Input is a structure file in mmCIF (`.cif`) or binary CIF (`.bcif`) format. The input file can be also compressed by GZIP (`.cif.gz`, `.bcif.gz`). If the `--input` option is not given, the input file will be retrieved from a public source (`https://www.ebi.ac.uk/pdbe/entry-files/download/{id}.bcif` for PDB mode, `https://alphafold.ebi.ac.uk/files/{id}.bcif` for AlphaFold mode). However, for this to work in AlphaFold mode, the user has to specify full identifier of a model in AlphaFold DB, e.g. "AF-Q5VSL9-F1-model_v4", not only "Q5VSL9".

Supplementary input data will be retrieved from the PDBe API. The default API URL is `https://www.ebi.ac.uk/pdbe/api` but can be changed by the `--api-url` option. The URL can use `http:`, `https:`, or `file:` protocol; using `file:` protocol allows the user to "plug in" custom data from a local directory, e.g. `--api-url 'file://path-to-this-repository/test_data/api'`. When using this approach, the organization of the files in the directory and the format of these file must imitate the PDBe API endpoints; see `test_data/api/` directory for a demonstration. If the program cannot find a specific file in the directory, it will print a warning and proceed as if the API returned an empty JSON response (`{}`).

Overview of accessed API endpoints (will be prefixed by the API URL and `{id}` will be replaced by the entry ID (i.e. the first command line argument)):
* `/pdb/entry/molecules/{id}` – for entity names in the image captions (not essential)
* `/pdb/entry/summary/{id}` – for preferred assembly information (not essential)
* `/pdb/entry/modified_AA_or_NA/{id}` – for modified residue data (essential for `modres` images)
* `/mappings/{id}`, `/nucleic_mappings/{id}` – for SIFTS domain mappings (essential for `domain` images)
* `/validation/residuewise_outlier_summary/entry/{id}` – for validation report data (essential for `validation` images)
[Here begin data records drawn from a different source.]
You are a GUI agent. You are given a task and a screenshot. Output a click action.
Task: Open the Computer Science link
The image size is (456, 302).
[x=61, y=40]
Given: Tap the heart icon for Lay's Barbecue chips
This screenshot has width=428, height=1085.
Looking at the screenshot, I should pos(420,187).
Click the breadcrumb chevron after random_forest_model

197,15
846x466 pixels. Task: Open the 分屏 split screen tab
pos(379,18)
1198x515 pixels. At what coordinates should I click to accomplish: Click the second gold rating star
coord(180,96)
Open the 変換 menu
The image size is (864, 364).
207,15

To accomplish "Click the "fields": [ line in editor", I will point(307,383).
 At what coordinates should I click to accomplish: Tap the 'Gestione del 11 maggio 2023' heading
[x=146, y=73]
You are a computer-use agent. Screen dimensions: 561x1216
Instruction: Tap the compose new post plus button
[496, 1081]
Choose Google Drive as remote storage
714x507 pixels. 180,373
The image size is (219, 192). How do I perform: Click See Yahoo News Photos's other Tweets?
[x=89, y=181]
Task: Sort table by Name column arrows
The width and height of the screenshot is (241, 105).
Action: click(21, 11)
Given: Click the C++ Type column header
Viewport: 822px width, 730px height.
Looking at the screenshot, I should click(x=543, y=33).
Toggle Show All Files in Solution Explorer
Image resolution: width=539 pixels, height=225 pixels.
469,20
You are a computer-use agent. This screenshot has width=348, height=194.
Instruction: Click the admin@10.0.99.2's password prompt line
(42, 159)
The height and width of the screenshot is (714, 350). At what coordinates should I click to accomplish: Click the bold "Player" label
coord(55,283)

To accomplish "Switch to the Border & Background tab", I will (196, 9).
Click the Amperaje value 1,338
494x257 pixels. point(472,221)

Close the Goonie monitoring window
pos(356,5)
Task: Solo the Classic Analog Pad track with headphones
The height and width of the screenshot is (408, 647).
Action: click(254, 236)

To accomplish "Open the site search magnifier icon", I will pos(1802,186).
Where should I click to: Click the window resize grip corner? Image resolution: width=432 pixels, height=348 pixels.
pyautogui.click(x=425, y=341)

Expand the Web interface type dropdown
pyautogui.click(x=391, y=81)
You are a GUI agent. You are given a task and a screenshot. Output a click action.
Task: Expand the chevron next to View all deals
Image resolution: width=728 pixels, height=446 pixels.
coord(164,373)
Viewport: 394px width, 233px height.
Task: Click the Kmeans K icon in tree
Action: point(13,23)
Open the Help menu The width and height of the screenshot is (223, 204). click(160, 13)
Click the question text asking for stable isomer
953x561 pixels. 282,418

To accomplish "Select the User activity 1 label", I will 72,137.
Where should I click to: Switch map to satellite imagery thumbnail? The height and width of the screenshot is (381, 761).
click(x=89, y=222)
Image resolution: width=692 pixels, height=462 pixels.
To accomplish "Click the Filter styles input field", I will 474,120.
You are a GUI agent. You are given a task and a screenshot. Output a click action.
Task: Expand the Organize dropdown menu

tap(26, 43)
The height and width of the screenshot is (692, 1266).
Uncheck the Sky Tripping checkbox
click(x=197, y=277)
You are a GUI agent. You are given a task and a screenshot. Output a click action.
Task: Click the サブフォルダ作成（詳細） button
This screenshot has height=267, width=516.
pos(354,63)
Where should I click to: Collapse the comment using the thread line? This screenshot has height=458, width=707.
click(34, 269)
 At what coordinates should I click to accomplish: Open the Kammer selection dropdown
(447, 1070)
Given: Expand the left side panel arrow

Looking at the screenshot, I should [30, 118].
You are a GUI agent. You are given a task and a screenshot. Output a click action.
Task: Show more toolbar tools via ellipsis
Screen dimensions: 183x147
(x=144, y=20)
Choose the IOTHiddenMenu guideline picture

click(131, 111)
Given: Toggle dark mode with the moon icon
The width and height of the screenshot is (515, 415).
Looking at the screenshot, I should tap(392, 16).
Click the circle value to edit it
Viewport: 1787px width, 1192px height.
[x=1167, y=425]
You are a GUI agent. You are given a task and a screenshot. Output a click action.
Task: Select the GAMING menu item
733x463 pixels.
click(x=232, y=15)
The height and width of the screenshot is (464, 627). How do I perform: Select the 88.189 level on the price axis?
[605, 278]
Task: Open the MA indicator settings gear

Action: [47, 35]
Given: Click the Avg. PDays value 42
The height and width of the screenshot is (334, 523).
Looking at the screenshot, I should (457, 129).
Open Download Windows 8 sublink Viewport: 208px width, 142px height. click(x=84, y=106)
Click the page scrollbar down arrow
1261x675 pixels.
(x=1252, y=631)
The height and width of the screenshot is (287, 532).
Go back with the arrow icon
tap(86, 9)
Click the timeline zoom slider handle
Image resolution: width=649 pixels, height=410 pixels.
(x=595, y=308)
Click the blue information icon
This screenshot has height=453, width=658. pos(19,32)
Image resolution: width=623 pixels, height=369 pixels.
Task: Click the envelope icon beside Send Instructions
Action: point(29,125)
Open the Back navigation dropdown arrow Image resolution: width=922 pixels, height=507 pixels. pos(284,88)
With the `--no-api` option, API will not be used at all. Running without API will affect the program's behavior as follows:
* the image types that vitally depend on the API data (i.e. `domain`, `modres`, `validation`) will not be generated;
* some features can behave slightly differently (entity names for captions will be retrieved from the structure file instead of the API data; `entity` images will be rendered using the first assembly instead of the preferred assembly);
* the final self-check, whether all expected images have been generated, will be skipped.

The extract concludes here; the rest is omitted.